Iniziative di sensibilizzazione e visite mediche gratuite.
Così l’Uoc Otorinolaringoiatria dell’ospedale Misericordia di Grosseto aderisce alla prima Giornata nazionale di prevenzione dei tumori del collo, promossa dalla Società italiana di otorinolaringoiatria e chirurgia cervico-facciale (SIOeChCF).

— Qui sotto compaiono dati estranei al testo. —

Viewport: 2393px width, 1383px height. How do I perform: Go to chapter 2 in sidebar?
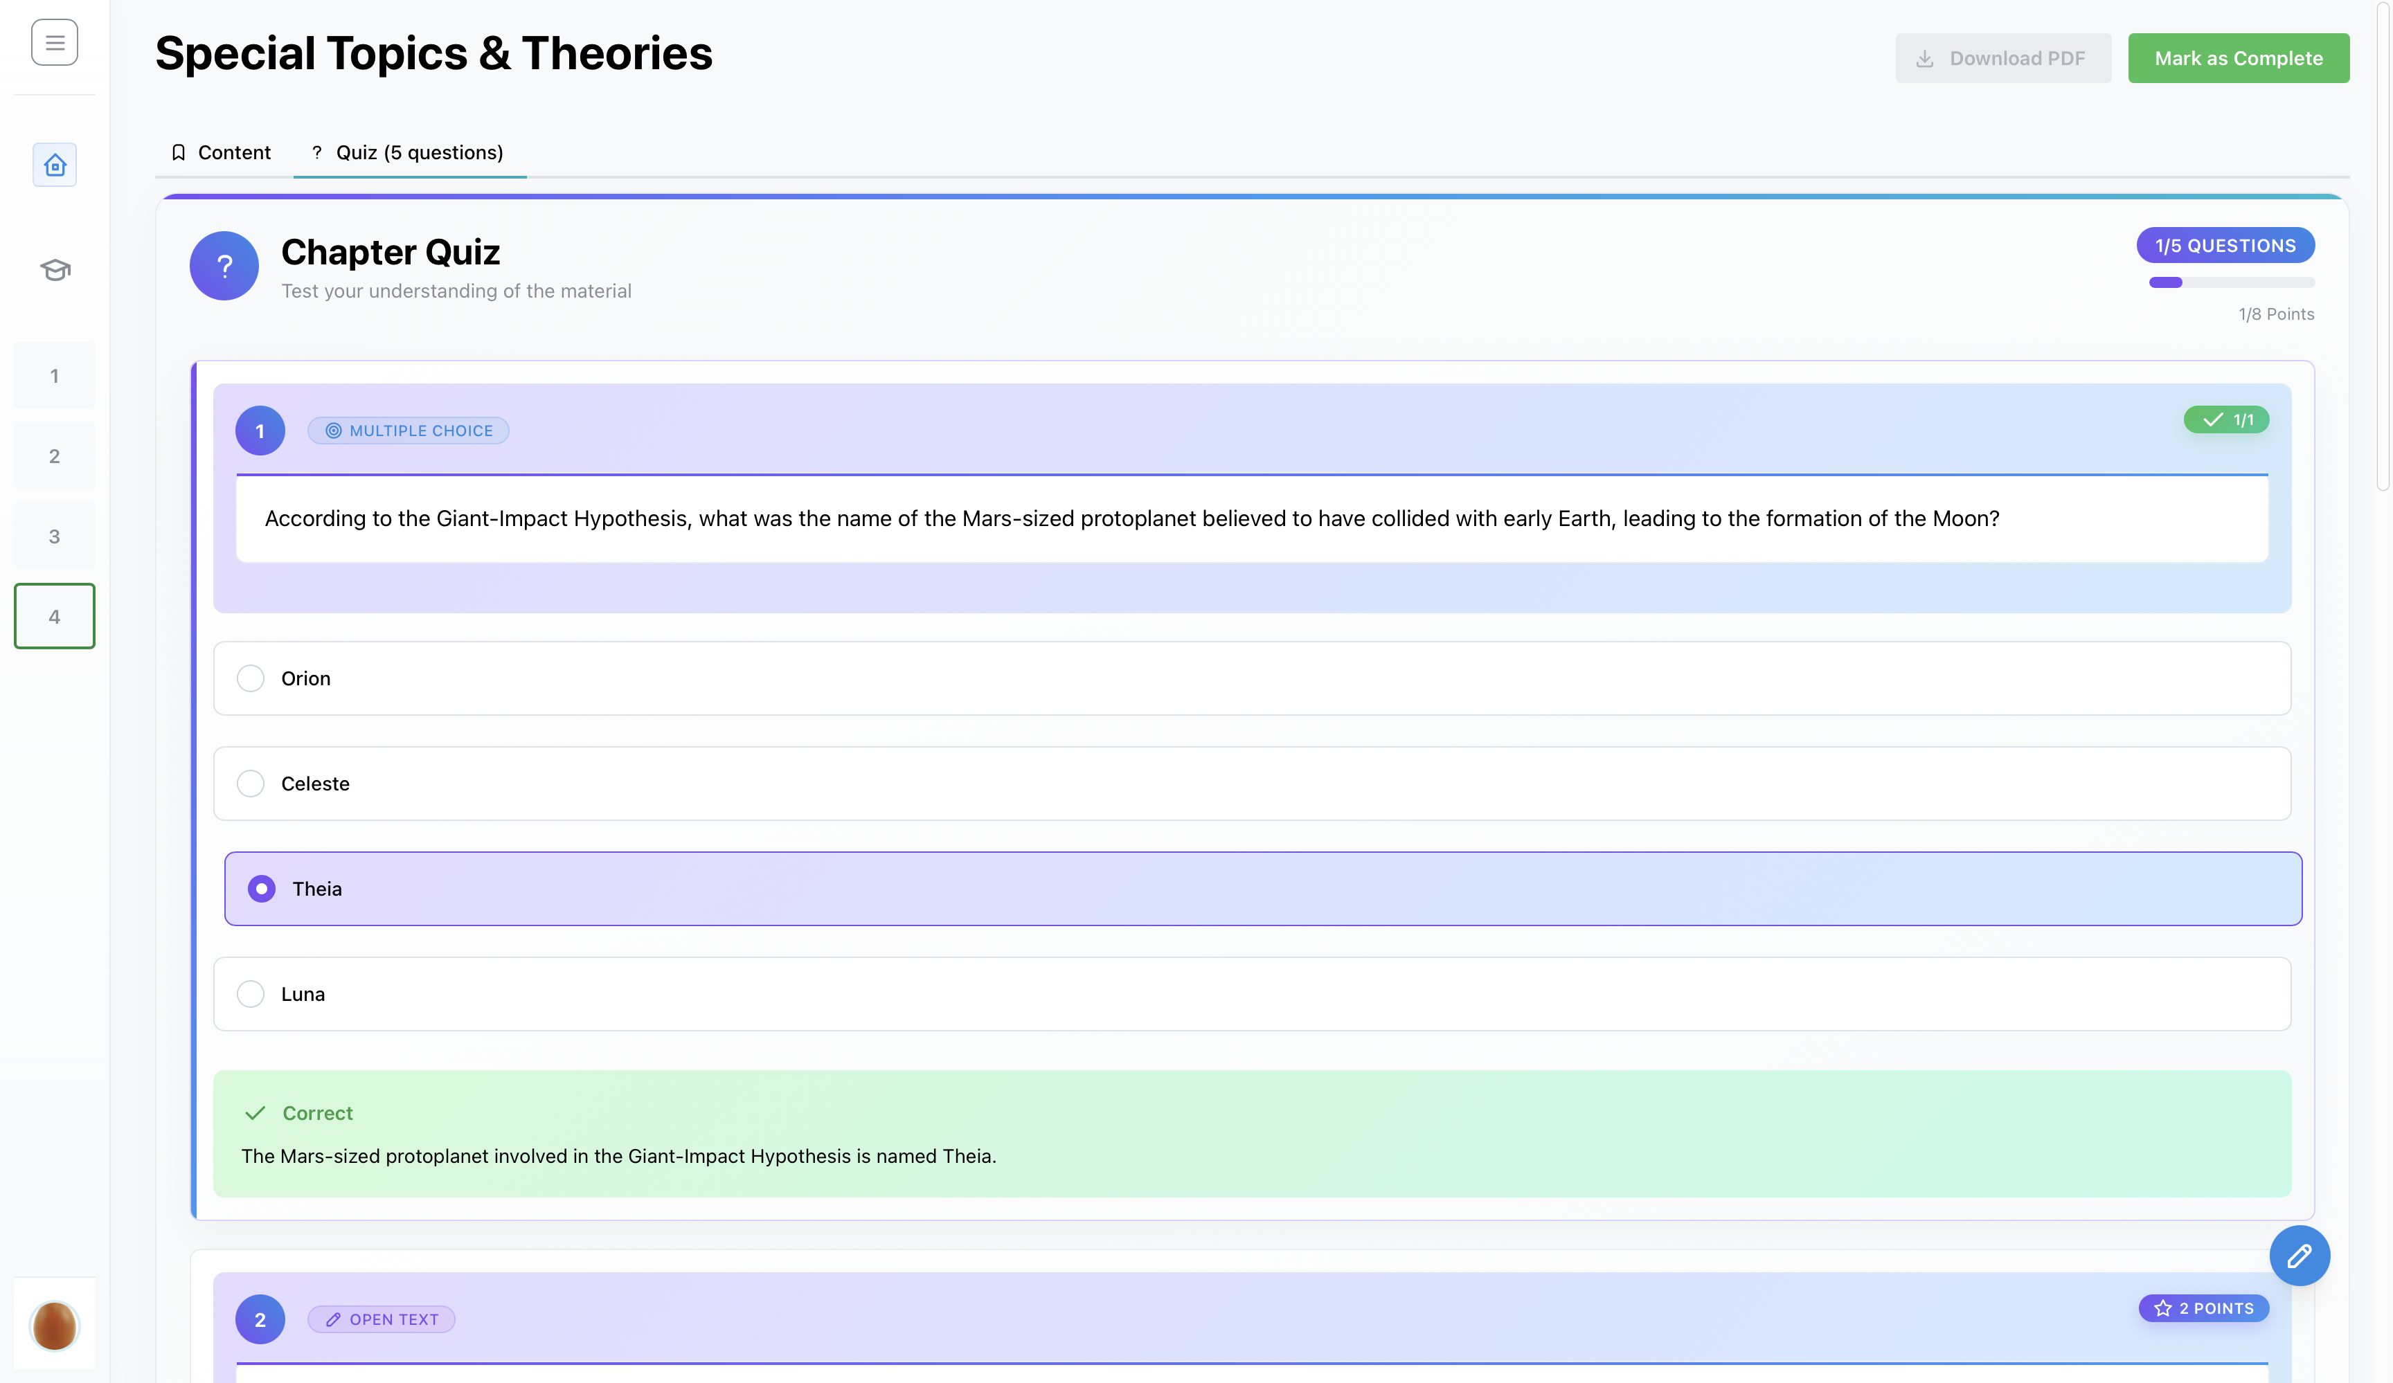tap(54, 457)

L’evento, in programma martedì 23 novembre, ha registrato l’adesione di oltre 100 centri in tutto il Paese. All’ospedale di Grosseto i professionisti dell’Otorinolaringoiatria saranno a disposizione il pomeriggio, dalle 14 alle 19.30, all’ambulatorio Orl del secondo piano dell’ospedale, scala B. L’accesso è libero ed è possibile effettuare un controllo gratuito per chi riscontra sintomi da almeno 10 giorni che meritano un approfondimento, quali la presenza di uno o più noduli al collo, mal di gola persistente, dolore alla deglutizione, abbassamento della voce oppure la presenza di una tumefazione del collo (neoformazione o protuberanza in regione latero-cervicale o anteriore del collo). Non c’è bisogno di richiesta del medico curante.

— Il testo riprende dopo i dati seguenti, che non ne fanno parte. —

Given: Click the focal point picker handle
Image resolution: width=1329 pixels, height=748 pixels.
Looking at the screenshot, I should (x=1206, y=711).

“La comparsa in particolare di questo ultimo sintomo, senza altri disturbi, in un adulto – spiega il direttore della Otorinolaringoiatria, il dottor Simone Boccuzzi – può essere la prima manifestazione di un tumore della testa e del collo e costituire l’unica spia di un carcinoma del naso o della gola, di un linfoma, di un tumore tiroideo o di un tumore delle ghiandole salivari. In Italia, i tumori della testa-collo hanno un’incidenza di 18 nuovi casi l’anno ogni 100 mila abitanti e una tendenza all’incremento. I fattori di rischio sono il fumo di tabacco e l’abuso alcolico, alcune infezioni virali quali il virus del papilloma umano (Hpv) ed il virus di Epstein-Bar (Ebv), infine l’esposizione lavorativa a sostanze cancerogene (legno, cuoio, diserbanti). Nonostante la sua gravità e la crescente diffusione, c’è poca consapevolezza sociale del cancro della testa e del collo”.

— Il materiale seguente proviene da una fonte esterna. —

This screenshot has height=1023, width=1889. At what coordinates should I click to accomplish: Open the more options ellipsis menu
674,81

“I pazienti diagnosticati negli stadi iniziali della malattia – aggiunge il dottor Boccuzzi – hanno un tasso di sopravvivenza dell’80-90%, al contrario di coloro diagnosticati già in fase metastatica, che avranno una sopravvivenza nettamente minore a 5 e 10 anni. La giornata di prevenzione del 23 novembre si pone quindi come un momento di screening fondamentale per queste importanti patologie, che spesso vengono diagnosticate tardivamente”.